ONEDAE - Gemini's Curse

Le new-yorkais OneDae, déjà auteur d’un E.P. Systematic Sensitization en 98, fait partie de ces innombrables artistes qui veulent se faire entendre de leur public. Son créneau, toucher l’auditeur, le faire prendre conscience de ses possibilités.

Mystic Gift Creations :: 2001

La musique est une aubaine. La musique est un grande centre d’intérêt pour pas mal d’entre nous. On pourrait comparer ce que la musique apporte à chacun d’entre nous, chaque avis différera et l’amour de la musique n’en est que plus fort. Mais la musique possède d’autres vertus, en particulier celle d'être le moyen d’expression le plus écouté (logique imparable), voire le plus pris en compte, qu’elle soit sincère ou non.

L’objectif de OneDae est de s’adresser à l’individu quelle que soit sa culture, sa communauté. OneDae, accompagné par Ubiquitus Phenix et par la chanteuse Dana Diaz-Tutaan, exprime toutes ses expériences, ses réflexions à travers ses poésies, puis apporte ses conclusions. Ses textes – comme son style de diction d’ailleurs, se rapprochant plus du slam que du rap – peuvent rebuter l’auditeur moyen mais sied bien à ses allures de prophète. Du reste, tout cela rentre en concordance avec les compositions de l’album, vraiment impressionnantes lors des premières écoutes, véritable débauche de sons cataclysmiques.

La "faute" en revient aux Neurologists (auteurs de deux remixes pas inoubliables sur le premier E.P. de Tes) et à Bronx Monx, dont les productions se composent de beats denses et de boucles sinistres et terrorisantes. L’effet est total quel que soit le morceau, puisque chaque titre fait écho à l’Apocalypse ("Horizon Child", "Empiracism"), ou à un purgatoire ("Intrisic", "Vexing The Exorcist", "Evil Eyes"). Bronx Monx approfondit plus ses productions que les Neurologists, il aère les morceaux en essayant de les construire en plusieurs mouvements, entre autres une petite introduction pour donner le ton, des pauses entre couplets non négligeables et en guise de fermeture des passages relativement plus calme que le morceau lui-même.

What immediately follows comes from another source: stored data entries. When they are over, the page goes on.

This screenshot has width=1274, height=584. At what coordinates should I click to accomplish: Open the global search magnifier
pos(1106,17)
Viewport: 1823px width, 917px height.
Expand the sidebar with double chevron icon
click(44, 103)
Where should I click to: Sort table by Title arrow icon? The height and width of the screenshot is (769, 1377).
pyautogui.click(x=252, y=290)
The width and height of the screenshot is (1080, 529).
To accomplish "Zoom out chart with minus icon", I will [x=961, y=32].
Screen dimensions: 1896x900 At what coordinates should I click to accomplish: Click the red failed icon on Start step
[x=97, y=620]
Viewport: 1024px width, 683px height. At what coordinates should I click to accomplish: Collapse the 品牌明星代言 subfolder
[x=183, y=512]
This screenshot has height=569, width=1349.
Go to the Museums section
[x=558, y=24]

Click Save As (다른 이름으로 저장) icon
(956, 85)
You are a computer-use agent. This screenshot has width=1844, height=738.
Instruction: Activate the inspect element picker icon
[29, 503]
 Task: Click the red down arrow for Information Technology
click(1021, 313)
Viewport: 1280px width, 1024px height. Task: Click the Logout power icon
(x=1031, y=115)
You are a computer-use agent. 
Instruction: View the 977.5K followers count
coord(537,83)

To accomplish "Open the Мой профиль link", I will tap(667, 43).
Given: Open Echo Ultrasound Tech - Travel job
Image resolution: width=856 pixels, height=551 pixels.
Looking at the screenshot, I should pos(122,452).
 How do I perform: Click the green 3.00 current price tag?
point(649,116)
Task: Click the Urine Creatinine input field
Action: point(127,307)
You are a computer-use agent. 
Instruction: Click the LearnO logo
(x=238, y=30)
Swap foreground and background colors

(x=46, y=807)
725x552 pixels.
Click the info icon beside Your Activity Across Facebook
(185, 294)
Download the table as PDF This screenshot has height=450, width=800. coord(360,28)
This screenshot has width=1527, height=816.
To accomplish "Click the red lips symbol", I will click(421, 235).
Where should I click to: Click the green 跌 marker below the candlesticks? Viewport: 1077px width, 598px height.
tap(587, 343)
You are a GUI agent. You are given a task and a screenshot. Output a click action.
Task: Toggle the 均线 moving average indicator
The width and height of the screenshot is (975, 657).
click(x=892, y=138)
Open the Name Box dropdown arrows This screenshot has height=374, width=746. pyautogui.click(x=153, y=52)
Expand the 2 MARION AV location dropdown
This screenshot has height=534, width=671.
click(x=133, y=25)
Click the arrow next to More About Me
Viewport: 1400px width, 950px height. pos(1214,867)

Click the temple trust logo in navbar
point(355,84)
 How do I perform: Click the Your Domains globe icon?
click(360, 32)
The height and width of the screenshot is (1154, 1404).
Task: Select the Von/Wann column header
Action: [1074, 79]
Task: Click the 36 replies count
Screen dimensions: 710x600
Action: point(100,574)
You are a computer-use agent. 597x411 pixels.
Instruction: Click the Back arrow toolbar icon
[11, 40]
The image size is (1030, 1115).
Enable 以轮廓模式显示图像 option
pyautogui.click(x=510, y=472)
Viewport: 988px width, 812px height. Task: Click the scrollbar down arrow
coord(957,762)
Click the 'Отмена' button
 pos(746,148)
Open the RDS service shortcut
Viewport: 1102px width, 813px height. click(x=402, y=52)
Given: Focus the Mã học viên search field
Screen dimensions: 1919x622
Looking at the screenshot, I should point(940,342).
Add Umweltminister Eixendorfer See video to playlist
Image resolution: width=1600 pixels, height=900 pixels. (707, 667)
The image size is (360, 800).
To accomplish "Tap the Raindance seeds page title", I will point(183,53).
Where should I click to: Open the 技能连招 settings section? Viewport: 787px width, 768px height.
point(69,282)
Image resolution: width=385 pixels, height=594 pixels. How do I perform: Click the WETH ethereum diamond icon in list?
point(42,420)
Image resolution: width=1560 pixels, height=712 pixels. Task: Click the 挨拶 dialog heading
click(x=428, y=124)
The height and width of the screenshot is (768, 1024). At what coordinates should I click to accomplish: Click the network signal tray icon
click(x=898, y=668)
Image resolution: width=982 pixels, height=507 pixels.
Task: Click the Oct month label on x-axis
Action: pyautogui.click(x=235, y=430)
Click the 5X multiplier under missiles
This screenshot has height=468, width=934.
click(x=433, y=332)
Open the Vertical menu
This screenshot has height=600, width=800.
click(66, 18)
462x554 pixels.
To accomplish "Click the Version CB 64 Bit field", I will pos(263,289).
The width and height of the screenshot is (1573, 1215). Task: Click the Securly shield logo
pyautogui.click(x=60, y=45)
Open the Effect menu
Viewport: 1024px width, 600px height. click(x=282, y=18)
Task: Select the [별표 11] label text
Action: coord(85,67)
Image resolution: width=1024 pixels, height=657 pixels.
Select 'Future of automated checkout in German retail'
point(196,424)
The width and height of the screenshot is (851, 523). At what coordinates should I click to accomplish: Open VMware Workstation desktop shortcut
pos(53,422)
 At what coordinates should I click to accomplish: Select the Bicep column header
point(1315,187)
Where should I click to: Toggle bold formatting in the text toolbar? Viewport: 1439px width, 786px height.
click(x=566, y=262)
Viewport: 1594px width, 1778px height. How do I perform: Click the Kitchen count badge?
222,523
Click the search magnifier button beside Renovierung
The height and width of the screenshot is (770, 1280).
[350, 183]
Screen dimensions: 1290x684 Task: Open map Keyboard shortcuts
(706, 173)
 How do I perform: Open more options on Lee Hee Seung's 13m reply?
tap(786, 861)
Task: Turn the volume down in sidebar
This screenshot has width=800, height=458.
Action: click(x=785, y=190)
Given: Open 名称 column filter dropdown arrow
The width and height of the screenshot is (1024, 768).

Mais en fin de compte, cet album est lourd, très lourd, et plusieurs écoutes viennent à ennuyer l’auditeur, voire le rendre insupportable à ses oreilles. Pourtant l’album n’est pas avare en bons ingrédients : un personnage charismatique (pour peu qu’il fasse peur par ses textes), des productions solides qui martèlent la tête mais l’alchimie fonctionne trop bien, et on est entièrement plongé dans l’univers de OneDae, un univers sombre, inquiétant, étouffant même s’il est auréolé d’espoir. OneDae est un personnage qui mise tout sur la musique, il y livre sa vie, son "journal intime". Sa démarche rejoint celle de Slug ou encore Sage Francis mais le rapprochement inévitable de ses textes avec la religion chrétienne (même si elle n’est pas citée explicitement) nous paraît être une attitude pour le moins singulière.